I’m not going to delve into the rumors that the dude is hung like a mule (but I will say that he’s always rocking the smug smirk of a man with a 12-inch limp dick). Instead, I want to talk about how my copy of Sports is the best $1.99 I’ve ever spent on just about anything.

Few records can boast a solid, 100-percent streak of pure gold. Appetite for Destruction. …And Out Came the Wolves. Boston’s self-titled debut. Sports. These are records packed from start to finish with nary a single track that doesn’t border on greatness. In the case of Sports, Huey and the boys are even able to throw in a Hank Williams cover and update it for the '80s without robbing it of its classic beauty.

To find the appeal of Huey Lewis & the News, you have to dig back to their roots in England’s pub rock scene. Pub rock was, along with glitter rock and American punk, a big influence on the early British punk scene. It was more a scene than a sound, encompassing everything from lazy country-rock like Brinsley Schwarz to driving rhythm-and-blues throwbacks like Dr. Feelgood. There’s a lot of great bands to be mined in this vein, and I highly recommend you spend a Saturday afternoon on YouTube doing so.

Before there was Huey Lewis and the News, there was Clover.. This band, originally from San Francisco but briefly based in England, was part of the pub rock scene and included Huey and keyboard player Sean Hopper, who later played on Elvis Costello's My Aim Is True, which you should now and forevermore credit to “Elvis Costello & the News.”

For his part, Lewis also played some harmonica with Thin Lizzy, whom Clover also opened for in the 1970s. Does that establish their rock & roll bona fides firmly enough, Mister “I’m a Cool Rock Guy Who Likes Cool Guy Bands Every Other Cool Rock Guys Likes?”

What the band is able to achieve on Sports so masterfully is walking the tightrope between watch-like precision and a loose, bluesy, rock & roll swing. This puts them in roughly the same category as Motörhead.

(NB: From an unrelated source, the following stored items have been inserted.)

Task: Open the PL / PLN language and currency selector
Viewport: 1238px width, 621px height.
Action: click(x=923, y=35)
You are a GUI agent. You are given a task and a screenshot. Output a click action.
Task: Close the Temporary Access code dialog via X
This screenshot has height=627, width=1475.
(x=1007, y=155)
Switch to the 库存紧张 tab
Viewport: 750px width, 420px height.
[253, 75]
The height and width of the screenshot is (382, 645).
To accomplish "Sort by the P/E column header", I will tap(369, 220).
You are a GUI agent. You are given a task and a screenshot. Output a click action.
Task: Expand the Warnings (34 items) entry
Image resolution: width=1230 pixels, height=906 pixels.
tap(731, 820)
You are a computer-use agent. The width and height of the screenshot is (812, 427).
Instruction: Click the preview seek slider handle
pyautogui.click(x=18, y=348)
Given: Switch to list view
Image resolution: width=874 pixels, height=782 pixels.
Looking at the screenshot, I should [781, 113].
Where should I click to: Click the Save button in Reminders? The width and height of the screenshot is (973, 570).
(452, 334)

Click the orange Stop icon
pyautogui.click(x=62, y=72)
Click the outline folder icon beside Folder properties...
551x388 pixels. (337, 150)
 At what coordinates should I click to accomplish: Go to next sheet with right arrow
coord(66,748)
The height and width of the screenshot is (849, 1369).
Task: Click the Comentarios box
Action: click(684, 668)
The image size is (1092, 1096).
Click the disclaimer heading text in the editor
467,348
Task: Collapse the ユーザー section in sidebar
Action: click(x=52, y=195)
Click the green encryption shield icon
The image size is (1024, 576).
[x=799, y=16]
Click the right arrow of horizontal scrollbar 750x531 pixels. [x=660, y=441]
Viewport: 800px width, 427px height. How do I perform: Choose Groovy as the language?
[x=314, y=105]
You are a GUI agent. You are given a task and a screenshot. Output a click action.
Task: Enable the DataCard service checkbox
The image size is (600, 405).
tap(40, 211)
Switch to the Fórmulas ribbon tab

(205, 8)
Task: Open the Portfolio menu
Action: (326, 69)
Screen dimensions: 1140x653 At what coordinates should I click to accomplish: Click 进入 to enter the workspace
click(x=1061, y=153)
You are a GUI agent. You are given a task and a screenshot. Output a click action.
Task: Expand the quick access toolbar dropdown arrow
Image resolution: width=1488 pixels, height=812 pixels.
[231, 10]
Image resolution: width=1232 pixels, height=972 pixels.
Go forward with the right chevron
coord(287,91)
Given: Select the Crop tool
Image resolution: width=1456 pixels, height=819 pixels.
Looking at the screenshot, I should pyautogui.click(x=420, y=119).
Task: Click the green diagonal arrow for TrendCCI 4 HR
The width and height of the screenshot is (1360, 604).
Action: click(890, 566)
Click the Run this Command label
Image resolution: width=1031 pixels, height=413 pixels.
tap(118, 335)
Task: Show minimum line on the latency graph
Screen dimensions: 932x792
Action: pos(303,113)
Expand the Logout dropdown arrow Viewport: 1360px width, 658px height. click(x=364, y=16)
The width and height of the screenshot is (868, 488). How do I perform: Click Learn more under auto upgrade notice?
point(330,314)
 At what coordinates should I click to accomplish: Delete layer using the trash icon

It’s hard to play as tightly as Huey and the boys without degenerating into the soulless plod of a wedding band. Yet on Sports they achieve new levels of perfection in this regard, along with a slick studio sheen, without going too far overboard. It’s not hard to picture them playing any of the tracks at the 2 A.M. Club, the Bay Area bar in which they are pictured on the album’s cover.

Like many other rock bands of the 1980s, the News' massive success wasn’t a formula for future artistic achievements. With apologies to Patrick Bateman, “Hip to Be Square” is a great track, probably the most sarcastically blithe ode to lifestyle fascism ever put to wax. The mechanistic backup vocals after Huey commands the News to “tell ‘em, boys!” is the most beautifully soulless sound this side of Boyd Rice's “Total War.” But there’s too much artistic self-seriousness on the rest of Fore!, the follow-up to Sports. (See: “Jacob’s Ladder.”) The album suffers from too much time in the studio and not enough time gigging in bars.

But for one brief, shining moment, Huey Lewis & the News made one of the few perfect rock & roll records out there. Any time you pass up this bargain bin classic, you’re fucking up.